* [What is needed] Transcribe the data below in full, exactly.

[Stored items]

^^^^^^^^^^^^^^^^

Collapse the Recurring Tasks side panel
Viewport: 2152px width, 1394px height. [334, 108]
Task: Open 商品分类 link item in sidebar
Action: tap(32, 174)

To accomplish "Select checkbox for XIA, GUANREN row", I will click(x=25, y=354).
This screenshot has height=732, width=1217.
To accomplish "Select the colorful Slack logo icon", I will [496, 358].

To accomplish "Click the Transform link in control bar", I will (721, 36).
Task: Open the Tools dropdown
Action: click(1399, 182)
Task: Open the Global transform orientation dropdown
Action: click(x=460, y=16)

^^^^^^^^^^^^^^^^

* [Response]
Collapse the Recurring Tasks side panel
Viewport: 2152px width, 1394px height. [334, 108]
Task: Open 商品分类 link item in sidebar
Action: tap(32, 174)

To accomplish "Select checkbox for XIA, GUANREN row", I will click(x=25, y=354).
This screenshot has height=732, width=1217.
To accomplish "Select the colorful Slack logo icon", I will [496, 358].

To accomplish "Click the Transform link in control bar", I will (721, 36).
Task: Open the Tools dropdown
Action: click(1399, 182)
Task: Open the Global transform orientation dropdown
Action: click(x=460, y=16)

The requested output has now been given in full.